Y no sólo por el programa de gobierno conocido hasta ahora, y presentado de manera tan impresentable en una auténtica democracia avanzada del siglo XXI, (una contradicción más del discurso) sino por los continuos cambios de criterio estructural -las dos últimas elecciones generales, sus causas y consecuencias están ahí- acerca de los objetivos e intenciones reales del próximo ejecutivo.

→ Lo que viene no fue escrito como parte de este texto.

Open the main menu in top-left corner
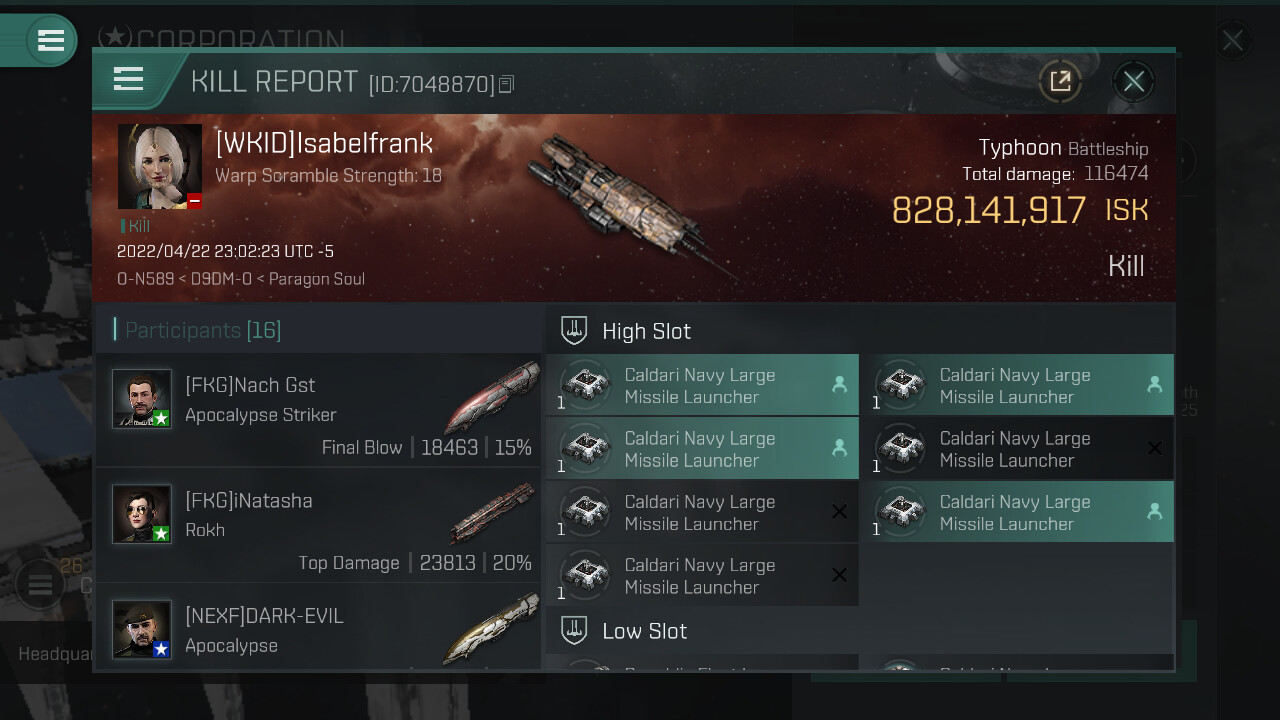Image resolution: width=1280 pixels, height=720 pixels. (50, 40)
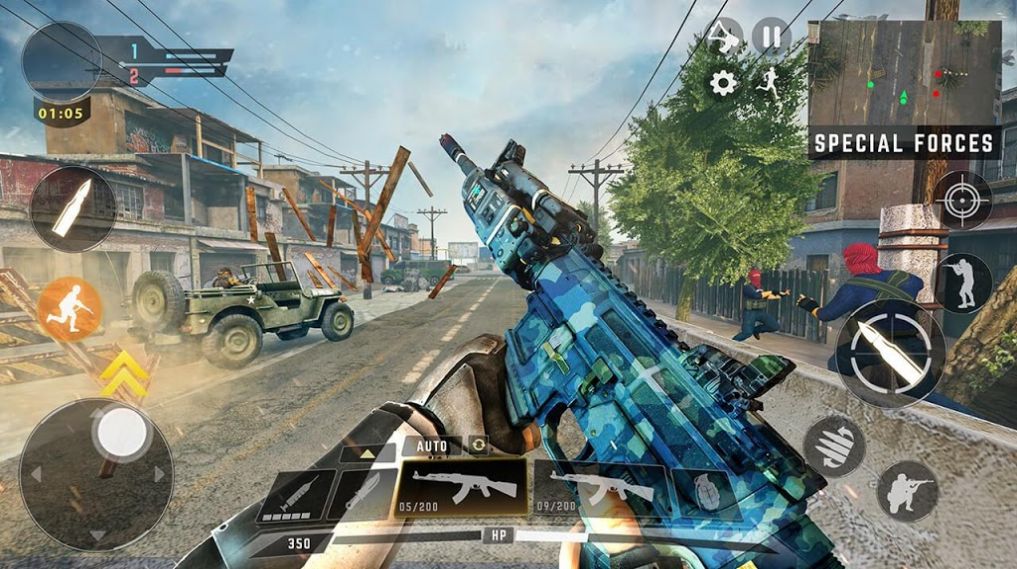The height and width of the screenshot is (569, 1017).
Task: Click the green swap arrows beside AUTO
Action: (x=479, y=445)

Huele a confrontación. Se ve con la máxima claridad. Se pretende reformular el contrato político y social de este país gracias a una mayoría parlamentaria sustentada en quienes quieren romperlo directamente. Una mayoría en el Congreso que para nada tiene que ver con la mayoría social como es perfectamente sabido y se refleja en las encuestas oficiales y privadas. La última, la de La Razón.
Imprevisible
El devenir de los acontecimientos es imprevisible. La debilidad congénita del próximo gobierno está claramente condicionada al hartazgo ciudadano. La progresiva devaluación de la arquitectura institucional (que va más allá de nuestro país) gracias al falseamiento de los principios esenciales y comunes -de forma inexplicable ha calado la idea de que la “democracia está por encima de la Ley” cuando es la Ley la que garantiza la democracia-, es un camino de difícil retorno y requiere de liderazgos integradores y respetados que, hoy por hoy, no existen.
La retórica puede ser muy ruidosa pero no se sostiene. La incomprensión es absolutamente inevitable y el rechazo mayoritario perfectamente previsible. El choque de emociones es una apuesta de máximo riesgo, como sabemos muy bien a lo largo de la historia de España.
Y aún así, siempre los mejores deseos mientras la obra se representa en el escenario.